Abdelaziz
Vera Cruz
Para
percebemos um discurso é necessário conhecermos o contexto da sua
enunciação e o discurso político não foge à regra, quem não
conhece o contexto político da Guiné-Bissau dificilmente poderá
analisar ou chegar às entrelinhas do discurso de Sua Excelência
Senhor Presidente da República.
Para
começar, parece-me que Presidente da República não centralizou a
sua atenção na "substância das questões de interesse
nacionais", ou seja, se tivesse em consideração esse
aspeto não estaria a gastar muito tempo do seu discurso numa troca
de palavras com a ANP relativamente à convocação ou não da sessão
extraordinária, até ao ponto de recorrer aos manuais portugueses
para explicitar como ele poderia gozar de um direito (convocar a
sessão extraordinária da ANP), aliás todo o argumento apresentado
por Presidente da República é zero, porque nós não temos nenhum
órgão chamado Assembleia da República, mas sim Assembleia
Nacional Popular, a nossa constituição não é igual à de
Portugal, as nossas leis não são iguais às de Portugal. Se ele
quisesse "encontrar, na base do diálogo político,
fórmulas de resolução das nossas diferenças e problemas"

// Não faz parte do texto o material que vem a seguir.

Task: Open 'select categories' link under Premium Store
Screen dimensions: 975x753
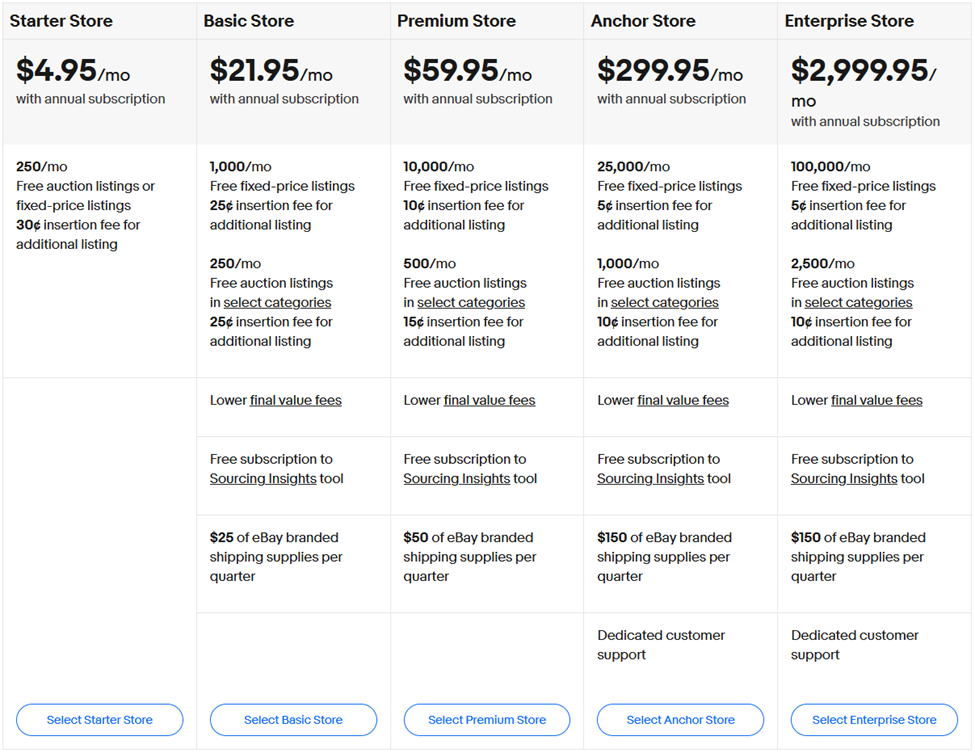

poderia resolver essa questão com a Mesa da ANP, sem passar pela
praça pública, pouparia assim o país e o povo a mais um problema
de desentendimento político e jurídico. Até parece que, agora, o
STJ deveria estar sempre presente em todos os atos de cada um dos
órgãos de soberania para que pudessem fazer as coisas direitas.
Tudo o que indica, de acordo com o discurso do Presidente da
República, os seus assessores jurídicos estão mais avançados, por
isso, trabalham apenas com as normas portuguesas, porque as nossas
estão atrasadas e caducadas!
Presidente
da República faz uma exposição da sua chamada de atenção aos
atores políticos para "promoverem
a cultura de diálogo e a coesão interna"
e pergunto: como promover a cultura de diálogo sem diálogo? E
coesão interna aonde? Nos partidos políticos? Na ANP? No Governo?
Nos Tribunais? Ou na Presidência? Mas se formos para as entrelinhas
podemos afirmar que a coesão interna a que Presidente da República
pretende referir-se no seu discurso é a que se encontra no seio do
PAIGC, esqueceu-se simplesmente que ele é Presidente de todos os
guineenses e não de um grupinho do partido. Melhor
dizendo, Presidente da República tomou partido claramente ao
declarar que procurou juristas que "não
são parte da luta política interna, não têm interesse, é bom
referi-lo, não têm interesse no resultado dessa luta política".
Com que finalidade procurou o parecer jurídico? Quem faz parte da
luta política interna? Por um lado, estão Presidente e os 15, por
outro estão o PAIGC e a Mesa da ANP, entretanto, Presidente da
República esqueceu-se simplesmente que foi eleito para ser árbitro
de todo o jogo político e não para ser parte de uma luta política.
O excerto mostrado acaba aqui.